Он отвернулся и принялся складывать картины в большой тряпичный мешок.

— Какую тебе подарить? — спросил, не оборачивась.

— С гондолой. Венецию, — машинально ответила Настя, все еще переваривая новость и пытаясь принять ее. Итальянец, не разворачивая свертков, безошибочно вынул нужный и протянул его Насте.

— Правильно попросила. У тебя волосы цвета венецианского золота… На, сохрани на память о старом Джованни. Кофе будешь? Впрочем, некогда мне сегодня с тобой его пить. Сама видишь, — он обвел жестом комнату, которую девочка в этот день словно увидела впервые. Сегодня ее внимание не отвлекали картины, и она заострила внимание на обстановке. Джованни жил скромно, излишне скромно: из мебели тут был лишь узкий шкаф, софа, стол и два стула.

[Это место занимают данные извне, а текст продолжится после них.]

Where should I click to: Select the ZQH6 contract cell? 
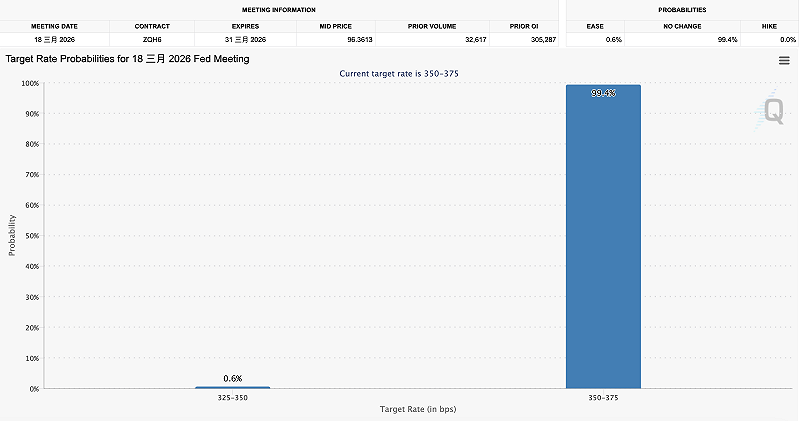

— Ты будешь рисовать? — спросил вдруг мужчина. И когда Настя подняла не него недоумевающий взгляд, сам себе за нее ответил:

— Нет, рисовать ты не будешь…

Он сунул уже в другой мешок, поменьше, ящичек с красками и кистями, который до этого растерянно держал в руках.

— Не годится это для тебя. Художник — это такая профессия, которая тебя не прокормит. Тебе другое надо…

С этими словами он покопался в куче вещей, сваленных рядом с картинами, и вытащил кожаный чехол.

— Ну и что, что ты — женщина. Женщине тоже будет интересно, — пробормотал итальянец, суя девочке в руки чехол. — На, на память о старом Джованни. Сохрани и пользуйся вместе с моими советами. Надеюсь, они тебе пригодятся.

Настя прижала к себе чехол с камерой. Шок постепенно проходил, и в ее душе медленно, как пятно по ткани, стало расползаться горе и отчаяние.

— Почему ты уезжаешь?

— Я же тебе сказал.

— Нет! Почему ты уезжаешь сейчас?! — в последнее слово она вложила все, что в тот момент испытывала — недоумение, боль, отчаяние, ощущение того, что ее предали.

— Девочка, — вздохнул пожилой мужчина. — Люди не все такие добрые, как ты. Да ты сама знаешь. Может, когда-нибудь поймешь… Впрочем, не надо. Говорю же, позвала меня дочь! И я подумал, что когда еще, как не на Рождество… Ты забирай, забирай подарок! Ну все, давай, иди. Обниматься не будем. Иди!

Он отрывисто махнул рукой, будто прогоняя гостью. И поспешно отвернулся. Настя вышла на улицу, потопталась на месте, не зная, что делать, куда идти. И вдруг, словно спохватившись, бросилась бежать. Она бежала так быстро, как никогда в жизни, потому что бьющий в лицо ветер высушивал слезы, тем самым создавая иллюзию того, что она не плачет. Она смеется.

На Рождество Настя наконец-то улетела в Москву на каникулы и больше уже не вернулась в Лондон. Бабушка без слов, только бросив на девочку взгляд, поняла, что та несчастна, и отвоевала у дочери право внучки жить и учиться в Москве.

А годы спустя, будучи уже взрослой девушкой, в одном случайном разговоре Настя узнала, что Джованни уволили тогда за «недопустимое поведение» — за показавшуюся подозрительной родителям и руководству лицея его дружбу с малолетней ученицей. Кто-то из ее врагов нанес ей последний удар: оклеветал старика.